In their frantic attempts to maintain profits, employers, such as those in the garment and footwear industries, scan the globe searching out ever cheaper labour, often contracted to produce for just a year at a time. This is the “race to the bottom” that so concerns the labour movement.
But the production of mines cannot generally be moved from one locality to another. In the case of platinum group metals (pgms) this is especially so since South Africa effectively holds more than 70 per cent of known pgm reserves. The other major producer is Russia, which opens up the question about the possibility of inter-governmental co-operation to maintain market prices.
Gold, unlike pgms, has little practical or envisaged practical uses and is, therefore, potentially prone to much more volatility than other metals. And gold, in the South African context, is being mined at extraordinarily deep levels.
The cost of mining at 3km or 4km below the earth’s crust is massively expensive. Refrigeration alone, to make the temperatures at such depths just bearable to humans, often cancels out the benefit of the higher grade ores found in ultra-deep seams.
Then there is the amount of unproductive time it takes to winch workers down to the lowest levels — and to bring them up again.
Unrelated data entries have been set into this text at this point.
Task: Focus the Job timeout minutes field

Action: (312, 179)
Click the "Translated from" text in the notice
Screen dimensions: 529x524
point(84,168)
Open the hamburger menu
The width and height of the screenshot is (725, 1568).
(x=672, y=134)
Little wonder, therefore, that mining houses have, especially over the past decade, been researching methods of automation and planning for its introduction.
The move to greater automation has been ratcheted up following the wage increases won in the wake of Marikana and the softening of pgm prices. There is also an awareness across the industrial divide, that demand — and prices — are unlikely to pick up as more recycled platinum and palladium comes on to the market at a time when vehicle manufacture is, at best, stagnant.
Hopes expressed by the Department of Trade and Industry that the development of hydrogen fuel cell technology will provide a boost, particularly for platinum, are probably well placed. But it will take years before the technology — again using platinum as a reusable catalyst — comes into widespread use.
Throughout, the pressure on profits and the need to contain costs will dominate among the mining houses. And although the capital outlay for automation is huge, the benefits are many: machines do not go on strike, can work around the clock and in environments that humans would find intolerable. The maintenance and operation of such machinery requires a relatively small core of quite highly skilled workers whose costs would be far less than that of previously employed miners.
But, as several trade unionists have pointed out, there are other costs that affect the country. Since such machinery is invariably imported, these purchases add to the country’s already deeply worrying balance of payments deficit.
The one union most acutely aware of this technological progression is the National Union of Metalworkers (Numsa) that is now claiming, with apparent justification, to be the biggest union in the land, with a membership of some 320 000. Numsa’s stronghold is in the automotive industry, a sector that provides one of the best examples of how robots have replaced thousands of workers.
Numsa’s toehold, through metalworkers on the mines, has also now been increased to something of a foothold following the defection of thousands of former National Union of Mineworkers members either to other unions — mainly to the Association of Mineworkers and Construction Union — or out of the organised labour movement.
As a labour giant in such crucial areas of the economy, Numsa is in a position to exert considerable leverage on government and private sector employers. The union could hearken to voices on the fringes and campaign for a comprehensive industrial policy that might include the demand that, so far as possible, all machinery that replaces workers be manufactured locally and that retrenched workers be retrained to handle such manufacture and consequent maintenance.
But the global problem of more people and less work remains. It is summed up on a T-shirt sent to me from London. It has on the front the bearded face of Karl Marx and, underneath this, just four words in bold type: I told you so.
Whatever one may wish to argue about the philosophy of Marx and his collaborator, Frederich Engels those four words have resonance. Because they refer specifically to a line they penned in 1848: “In these crises, there breaks out an epidemic that, in all earlier epochs, would have seemed an absurdity — the epidemic of over-production.”